**What the exercise asks**
When you reach the line with "Image resolution: width=1612" in the listing below, write out that line and every one after it exactly, and skip the pictures.

____ Data shown

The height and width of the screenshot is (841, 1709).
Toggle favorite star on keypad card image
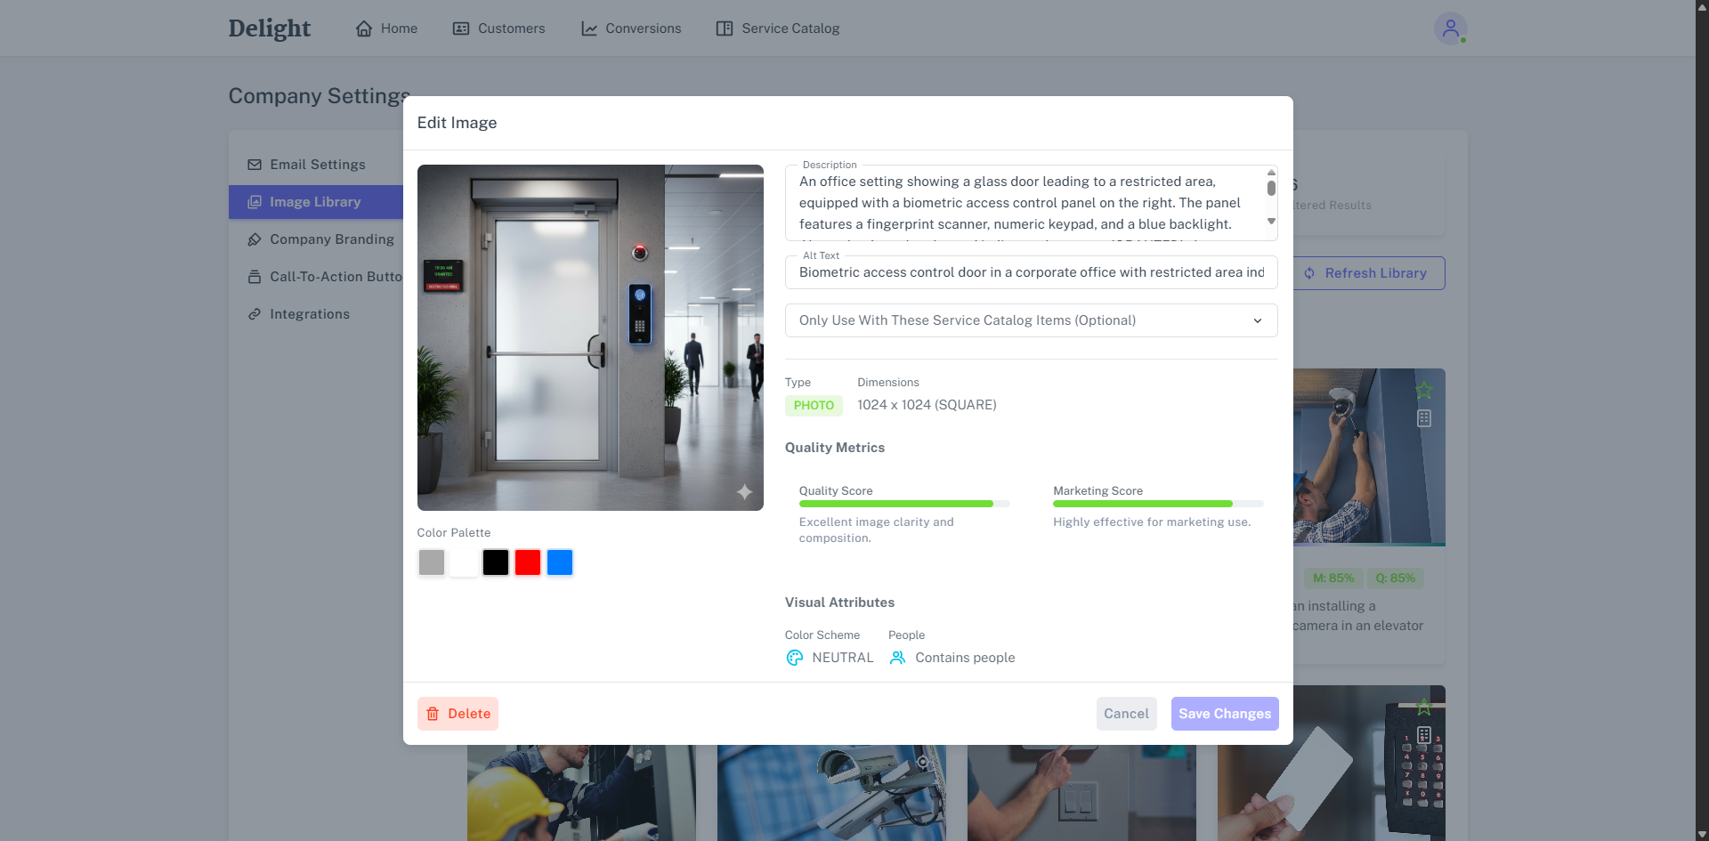click(x=1424, y=707)
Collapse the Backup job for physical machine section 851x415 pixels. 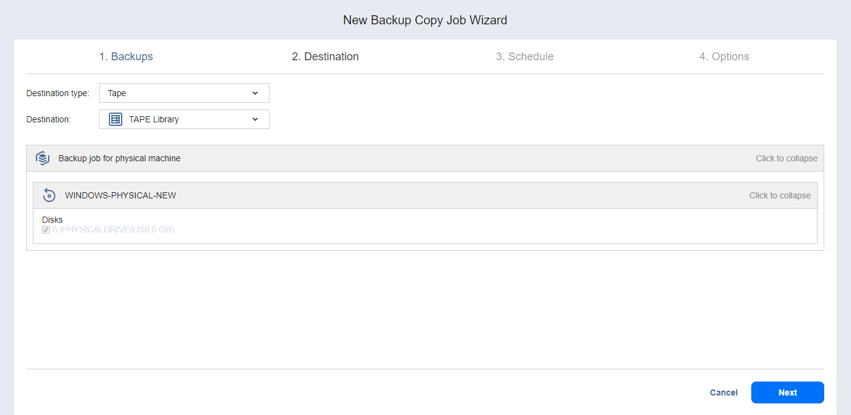click(786, 158)
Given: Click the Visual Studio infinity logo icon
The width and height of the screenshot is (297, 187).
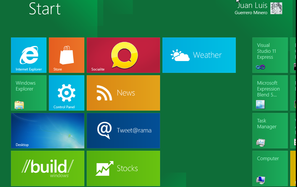Looking at the screenshot, I should point(260,67).
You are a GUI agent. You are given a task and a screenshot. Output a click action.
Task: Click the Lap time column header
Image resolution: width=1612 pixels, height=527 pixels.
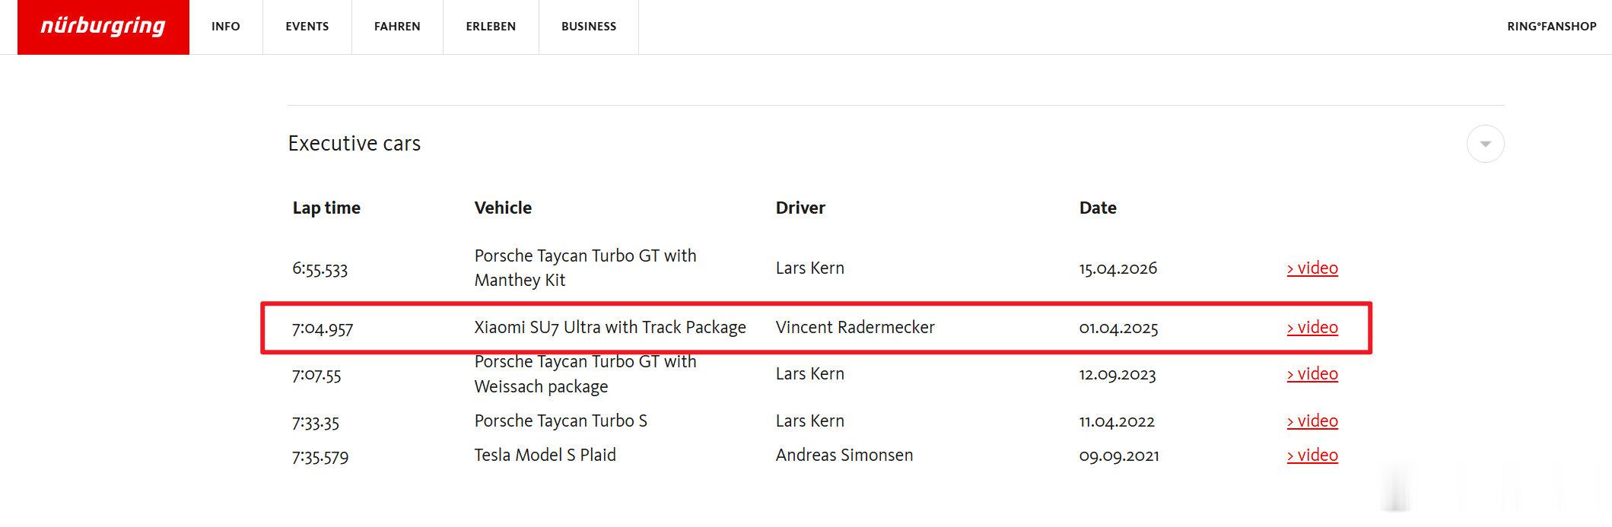pos(326,208)
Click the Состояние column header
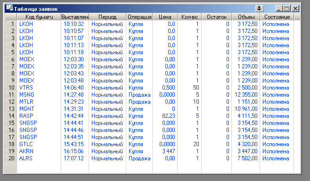Viewport: 310px width, 181px height. point(277,17)
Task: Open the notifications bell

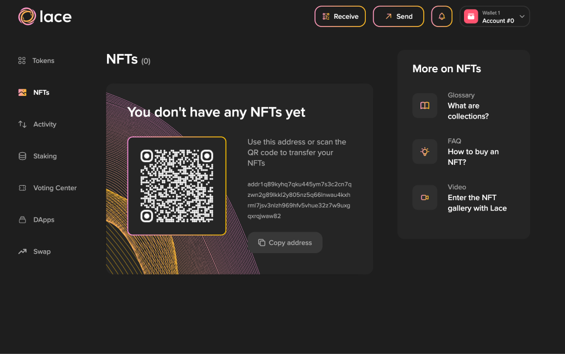Action: pos(441,17)
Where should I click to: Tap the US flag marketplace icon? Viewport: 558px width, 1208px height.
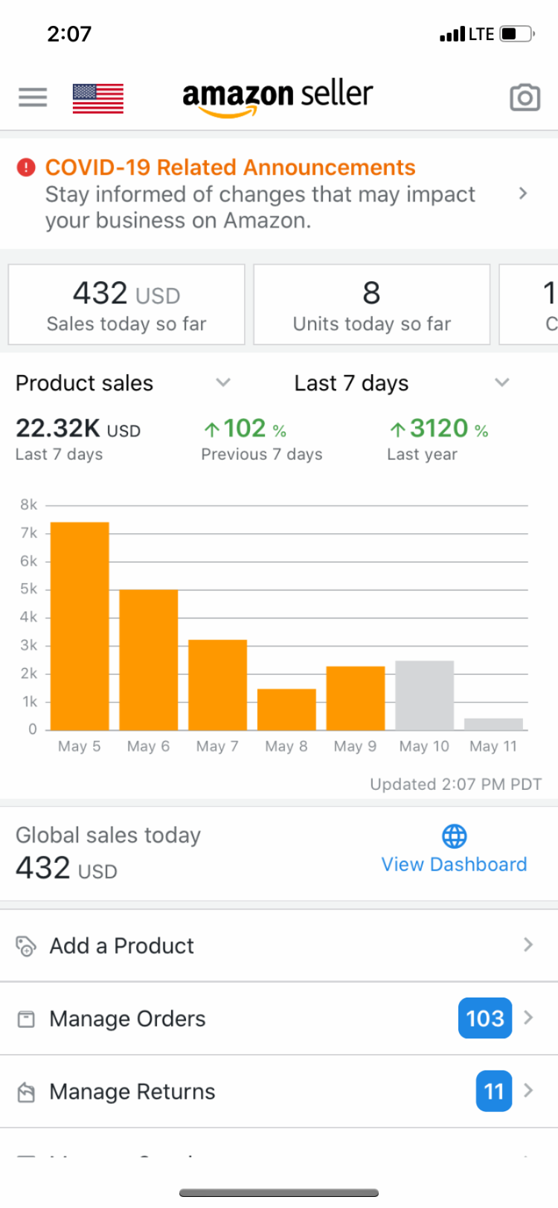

________

**Exercise answer**
Image resolution: width=1612 pixels, height=527 pixels.
pos(326,208)
Click the Состояние column header
Viewport: 310px width, 181px height. point(277,17)
Task: Open the notifications bell

Action: pos(441,17)
Where should I click to: Tap the US flag marketplace icon? Viewport: 558px width, 1208px height.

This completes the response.